Nevertheless, we should note that demand for consumer durables is still weak.
The increase is due to a stronger demand for non-consumer durables and
investment goods. But this modest revival had its expected impact on the
current account balance without delay. The foreign trade deficit rose by $1
billion, reaching $6.9 billion and the current account deficit increased, for
the first time since October, to $48.4 billion in February.
Given these
developments, Bahçeşehir
University Center
for Economic and Social Research (BETAM) revised its quarter to quarter gross
domestic product (GDP) forecast for the first three months from 0.5 percent
to 0.7 percent, computing the yearly growth at 2.4 percent. The İstanbul
Stock Exchange (İMKB) leapt by an astonishing 2 percent within a day on the
heels of the recent positive approach of Moody's to Turkey's grading based on
advances in the so-called “peace process” and following the upgrade of
Standard & Poor's two weeks ago. I expect a better growth performance in
March compared to February. So, the yearly growth rate could approach 3
percent if this expectation is realized.
However, I would like
to underline that even in that case, we will be still far from the 4 percent
growth rate that is admittedly the minimal level acceptable to the Justice
and Development Party (AK Party) government, for obvious political reasons.
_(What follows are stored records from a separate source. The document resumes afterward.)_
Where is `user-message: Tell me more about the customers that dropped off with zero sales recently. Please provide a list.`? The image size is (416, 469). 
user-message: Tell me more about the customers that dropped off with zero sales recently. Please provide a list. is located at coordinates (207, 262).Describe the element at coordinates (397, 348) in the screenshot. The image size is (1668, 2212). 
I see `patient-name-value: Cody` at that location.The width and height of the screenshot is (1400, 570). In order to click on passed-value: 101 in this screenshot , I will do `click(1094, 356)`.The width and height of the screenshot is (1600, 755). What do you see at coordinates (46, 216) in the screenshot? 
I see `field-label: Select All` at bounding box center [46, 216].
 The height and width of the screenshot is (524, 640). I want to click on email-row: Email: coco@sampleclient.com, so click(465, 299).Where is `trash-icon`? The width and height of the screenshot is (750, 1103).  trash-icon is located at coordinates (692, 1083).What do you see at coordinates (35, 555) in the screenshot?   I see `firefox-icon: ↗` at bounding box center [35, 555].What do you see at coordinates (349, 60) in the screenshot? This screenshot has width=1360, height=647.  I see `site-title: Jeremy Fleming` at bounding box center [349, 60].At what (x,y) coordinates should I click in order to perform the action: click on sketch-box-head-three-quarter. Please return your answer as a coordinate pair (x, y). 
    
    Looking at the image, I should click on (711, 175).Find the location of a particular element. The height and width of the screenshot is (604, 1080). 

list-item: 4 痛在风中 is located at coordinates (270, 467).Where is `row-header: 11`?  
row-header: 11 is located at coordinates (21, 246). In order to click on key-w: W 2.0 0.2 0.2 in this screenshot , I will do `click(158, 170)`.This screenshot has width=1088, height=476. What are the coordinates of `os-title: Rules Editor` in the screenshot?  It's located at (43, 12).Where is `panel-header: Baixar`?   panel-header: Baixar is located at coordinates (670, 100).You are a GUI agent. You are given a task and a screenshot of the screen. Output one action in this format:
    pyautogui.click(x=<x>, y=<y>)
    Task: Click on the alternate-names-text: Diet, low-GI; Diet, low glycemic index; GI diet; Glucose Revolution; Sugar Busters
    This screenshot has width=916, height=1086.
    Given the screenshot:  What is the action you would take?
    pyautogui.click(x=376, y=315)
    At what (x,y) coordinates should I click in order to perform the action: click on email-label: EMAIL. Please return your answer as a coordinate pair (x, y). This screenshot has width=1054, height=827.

The first electoral challenge is approaching, since the local elections will
be held in March 2014. Moreover, as noted above, a revival only based on
domestic demand will automatically raise the current account deficit. BETAM
forecasts a ratio of 6 percent deficit to GDP for the first quarter, but this
ratio would certainly increase with domestic-led growth. In the absence of
radical structural reforms, the only remaining way to have more balanced
growth would be the depreciation of the Turkish lira. Let me recall that the
real exchange rate has already entered the danger zone as defined by the
Central Bank (CBRT). The Bank will certainly try to prevent further
appreciation of Turkish lira in the near future by lowering its interest
corridor and even its policy rate, but at the same time it has to curb the
credit expansion which has also entered the danger zone, according to the
CBRT's criteria.
As I mentioned in my
article last Saturday, the CBRT is facing unpleasant trade offs. A further
loosening of the monetary policy aiming to smoothly depreciate the real
exchange rate could put the inflation target in difficulty and then the
credibility of the CBRT would be at risk. Otherwise, a relatively high and at
the same time balanced growth would be difficult to achieve, if not
impossible. So, the Turkish economy seems to be squeezed between a low but
safe growth and a decent growth, socially and politically acceptable, but
threatening macroeconomic stability.
This dilemma shows
once again the limits of monetary policy to try to achieve multiple goals. I
supported the new policies of the CBRT from the beginning and I believe that
they have done a good job thus far in the implementation of the so-called
“rebalancing process.” The current account deficit has been reduced to a
controllable level, however economic growth could have been higher last year.
But now the CBRT has
difficulty launching policies on its own. The danger is that the AK Party
government may make the wrong choice trying to help CBRT. It could be more
inclined to loosen fiscal policy instead of pushing the structural reforms
that have been put on hold for a while.